**Exercise description**
The data below should be transcribed in full, with no picture included.

**Source records**
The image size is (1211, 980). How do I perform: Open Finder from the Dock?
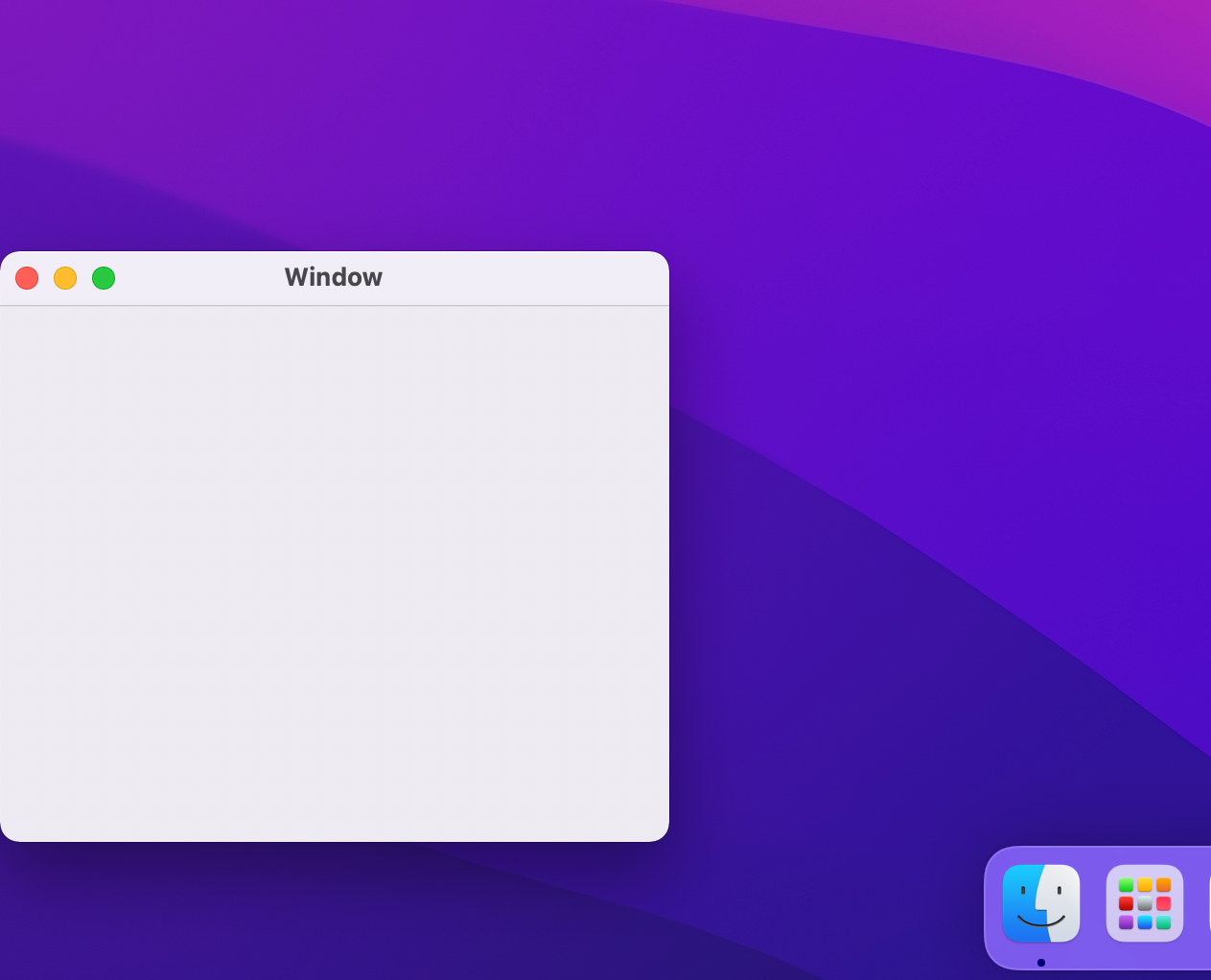pos(1040,903)
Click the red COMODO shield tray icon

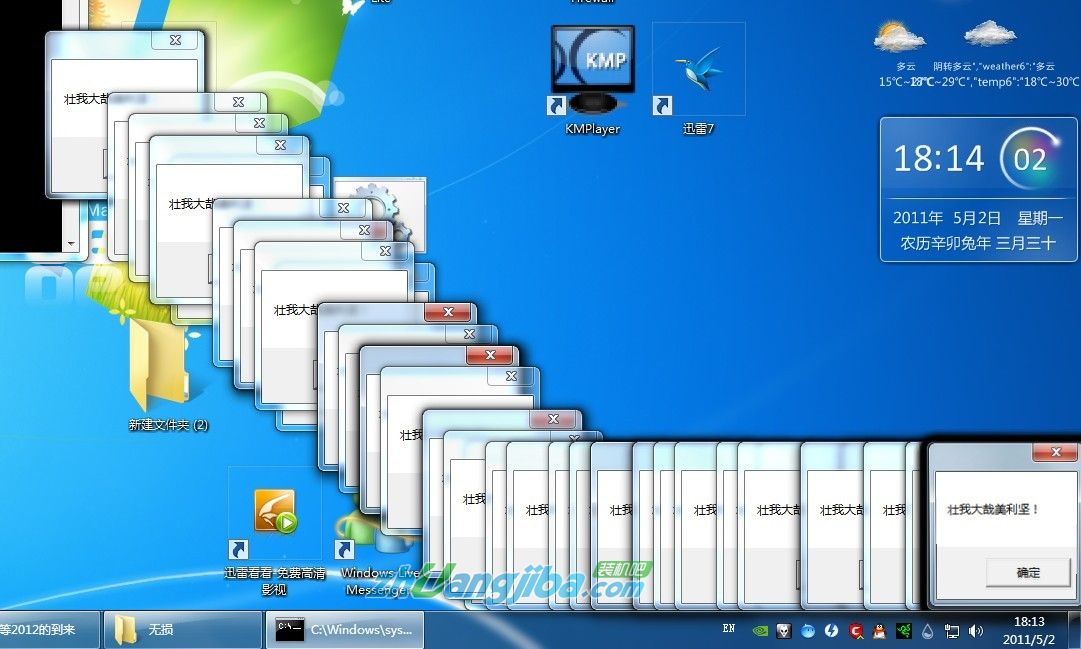click(856, 631)
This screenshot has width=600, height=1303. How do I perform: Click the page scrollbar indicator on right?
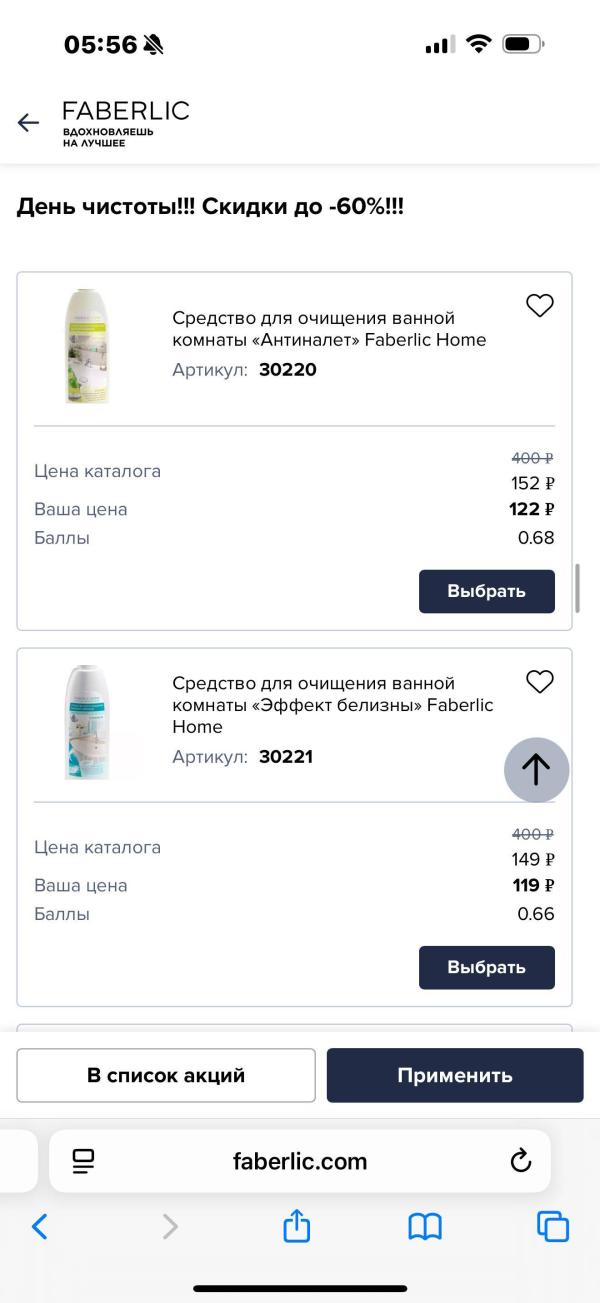click(577, 589)
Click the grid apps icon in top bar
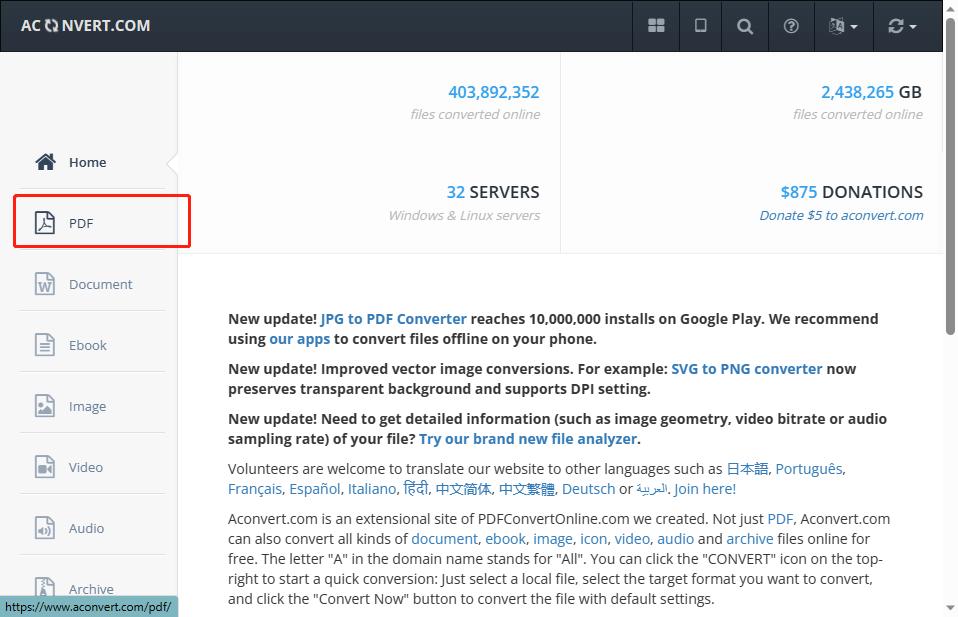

**Exercise result**
The image size is (1211, 980). How do I perform: Open Finder from the Dock?
pos(1040,903)
Click the red COMODO shield tray icon

click(856, 631)
This screenshot has width=600, height=1303. How do I perform: Click the page scrollbar indicator on right?
click(577, 589)
Click the grid apps icon in top bar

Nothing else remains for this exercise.